Event Dates: 13 – 16 September 2015
College Court Conference Centre
Leicester LE2 3UF
The Carceral Archipelago: Transnational Circulations in Global Perspective, 1415-1960
Eva Mehl (North Carolina) – Transportation of Mexican Recruits and Vagrants to the Philippines: Relationships of Power in the Periphery of the Spanish Empire, 1765-1811
Between 1765 and 1811, Mexico City sent to Manila, Philippines about 4,000 Mexicans, including recruits and vagrants who had been sentenced to military service or public works. At this time, the Spanish empire was undertaking a military overhaul of its overseas possessions in the Pacific. However, viceregal authorities used Manila’s need for military replacements as an outlet to exile individuals who embodied moral attributes despised by the Mexican governing elites. Yet the office of the viceroy was apparently unaware of or unconcerned by the insurmountable difficulties faced by the governor in Manila and his subordinates as they tried to employ these difficult men in defense of the archipelago.

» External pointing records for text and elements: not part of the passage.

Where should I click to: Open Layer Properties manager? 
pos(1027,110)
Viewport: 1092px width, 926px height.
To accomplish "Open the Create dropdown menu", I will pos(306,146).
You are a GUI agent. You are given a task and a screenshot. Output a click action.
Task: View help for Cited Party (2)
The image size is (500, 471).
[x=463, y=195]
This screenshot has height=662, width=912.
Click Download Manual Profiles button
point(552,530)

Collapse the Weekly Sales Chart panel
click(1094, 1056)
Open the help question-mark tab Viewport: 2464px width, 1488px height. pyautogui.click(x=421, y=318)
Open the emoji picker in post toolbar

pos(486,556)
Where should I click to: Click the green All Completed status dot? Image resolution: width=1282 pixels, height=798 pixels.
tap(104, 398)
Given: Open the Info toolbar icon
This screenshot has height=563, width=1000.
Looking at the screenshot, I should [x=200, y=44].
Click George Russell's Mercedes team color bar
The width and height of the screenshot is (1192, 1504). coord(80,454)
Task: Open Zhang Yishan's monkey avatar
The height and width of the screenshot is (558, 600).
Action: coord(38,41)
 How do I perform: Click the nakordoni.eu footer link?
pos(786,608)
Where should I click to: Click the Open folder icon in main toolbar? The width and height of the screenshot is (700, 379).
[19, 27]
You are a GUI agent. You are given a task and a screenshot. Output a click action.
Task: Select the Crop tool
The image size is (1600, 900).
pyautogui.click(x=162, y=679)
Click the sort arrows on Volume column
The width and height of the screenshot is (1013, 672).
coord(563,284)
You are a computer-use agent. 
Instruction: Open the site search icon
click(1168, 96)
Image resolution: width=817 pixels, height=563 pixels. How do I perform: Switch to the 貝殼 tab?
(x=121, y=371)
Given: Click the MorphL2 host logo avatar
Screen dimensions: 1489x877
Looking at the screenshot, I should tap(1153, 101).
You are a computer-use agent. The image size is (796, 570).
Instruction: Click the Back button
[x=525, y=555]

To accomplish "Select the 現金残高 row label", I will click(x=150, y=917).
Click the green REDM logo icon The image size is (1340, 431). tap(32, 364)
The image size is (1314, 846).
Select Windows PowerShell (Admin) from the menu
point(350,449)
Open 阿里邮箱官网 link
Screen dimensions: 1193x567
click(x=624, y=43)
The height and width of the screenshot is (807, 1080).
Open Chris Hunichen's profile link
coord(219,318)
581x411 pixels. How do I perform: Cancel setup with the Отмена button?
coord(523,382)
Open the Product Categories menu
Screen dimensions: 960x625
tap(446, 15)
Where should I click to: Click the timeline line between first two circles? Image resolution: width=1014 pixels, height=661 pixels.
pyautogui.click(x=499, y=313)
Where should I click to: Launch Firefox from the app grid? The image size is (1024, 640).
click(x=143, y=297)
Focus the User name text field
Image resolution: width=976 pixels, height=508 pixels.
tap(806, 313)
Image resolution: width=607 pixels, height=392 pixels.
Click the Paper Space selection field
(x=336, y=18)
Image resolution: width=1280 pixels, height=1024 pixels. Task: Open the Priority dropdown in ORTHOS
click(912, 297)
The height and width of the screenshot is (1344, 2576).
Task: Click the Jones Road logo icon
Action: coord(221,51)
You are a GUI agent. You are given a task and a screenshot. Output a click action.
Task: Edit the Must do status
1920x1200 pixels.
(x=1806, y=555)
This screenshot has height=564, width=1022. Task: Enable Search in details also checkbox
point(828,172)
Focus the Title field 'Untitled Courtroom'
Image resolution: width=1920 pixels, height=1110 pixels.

By showing that the viceroyalty of Mexico played a central role in sculpting Spain’s relationship with her most remote possession, my study makes a contribution to the scholarship that challenges the interpretation of the absolutist state as absolute. My work argues instead that recognizing a greater degree of local and regional autonomy on the part of viceroys and governors will help us understand how the Spanish Empire was governed. This transportation process also illuminates that the history of the Spanish Philippines is better apprehended by including the history of colonial Mexico, and vice versa. The Philippines have been almost exclusively ascribed to the field of South East Asian history and the historiographical discourse of colonial Mexico –and Spanish America- has largely ignored the role of the Philippines as the far western frontier of the Mexican viceroyalty.